Охранник в холле был уже другой, но и он с интересом уставился на нас. Точнее — с интересом на Яринку, а на меня, ковыляющую в арьергарде — с брезгливым недоумением. Да, дядя, убогие и покалеченные тут сегодня тоже присутствуют, такие дела…

Ирэн, как я и думала, расположилась на последнем этаже, куда бесшумный зеркальный лифт поднял нас за несколько секунд, в течение которых я ни разу не подняла глаза от пола, чтобы не видеть своего отражения.

Алла прошла в конец коридора, ступая очень мягко и почти неслышно, что выглядело удивительно при её габаритах, постучала в дверь тёмного дерева с глазком и нависшей над порогом камерой.

— Войдите, — донёсся изнутри голос-колокольчик, и мы оказались в святая святых — рабочем кабинете управляющей элитного загородного клуба «Оазис».

Алла как-то сразу исчезла, я даже не услышала звука закрывающейся двери. А Ирэн, как всегда, безупречно выглядящая, восседающая за массивным столом, в кожаном кресле с высокой спинкой и мягкими подлокотниками, поманила нас наманикюренным указательным пальцем и им же указала на небольшой диванчик у журнального столика. Я в это время засмотрелась на огромное окно, которое полностью заменяло одну из стен, открывая изумительный вид на остров и бескрайнюю синеву моря. Яринка дёрнула меня за руку, увлекла за собой к указанному нам диванчику.

— Здравствуйте, девочки, — прозвенела Ирэн, глядя на нас с самым благожелательным видом. — Рада, что вы обе выглядите куда лучше, чем раньше. Ярина, загар тебе очень идёт. Дайника, ты уже уверенно держишься на ногах. Тебе лучше?

— Да, спасибо, сударыня, — я склонила голову в полупоклоне, как учили в приюте. — Доктор очень заботится обо мне.

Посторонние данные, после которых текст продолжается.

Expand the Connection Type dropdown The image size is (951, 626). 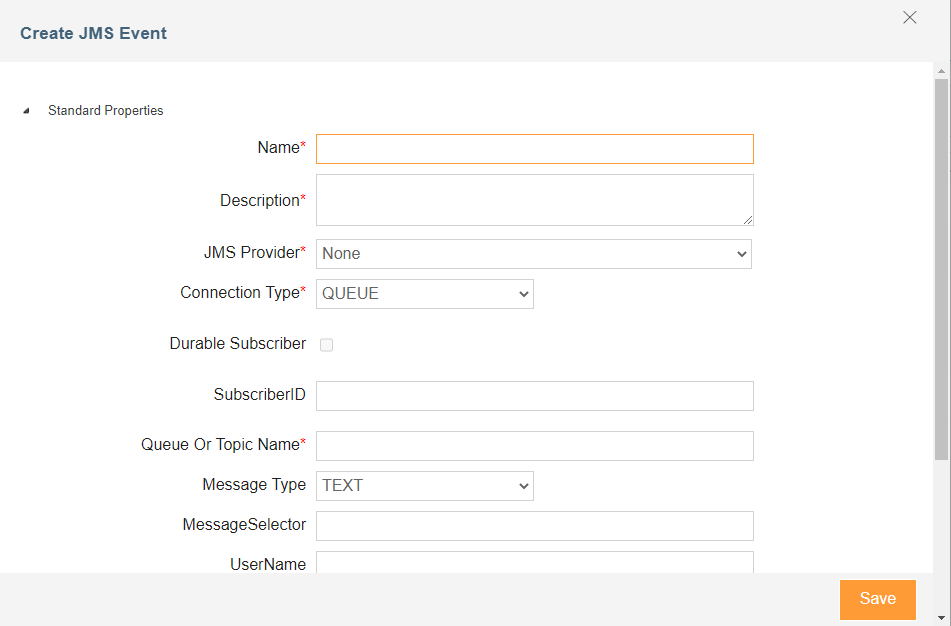(x=424, y=294)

— Не сомневаюсь, — Ирэн откинулась на спинку кресла, — сюда попадают только лучшие специалисты. А как общее впечатление? Нравится остров?

— Да, очень! — искренне воскликнула Яринка. — Здесь так необычно, и девочки очень милые, и… всё есть.

— Что же здесь есть? — Ирэн склонила голову на бок с искренним интересом.

Яринка слегка смутилась.

— Ну… еда. И одежда. И комната у нас такая хорошая, и дом.

— В вашем приюте всего этого не было?

— Что вы! — подруга позволила себе улыбнуться. — Я даже не знала, что можно так жить.

Мне совершенно не понравились её бурные восторги, и, словно почувствовав это, Ирэн перевела взгляд на меня.

— А тебе, Дайника? Нравится здесь?

— Да, — признала я спустя небольшую паузу, потому что отчасти это было правдой. — Тут очень… красиво.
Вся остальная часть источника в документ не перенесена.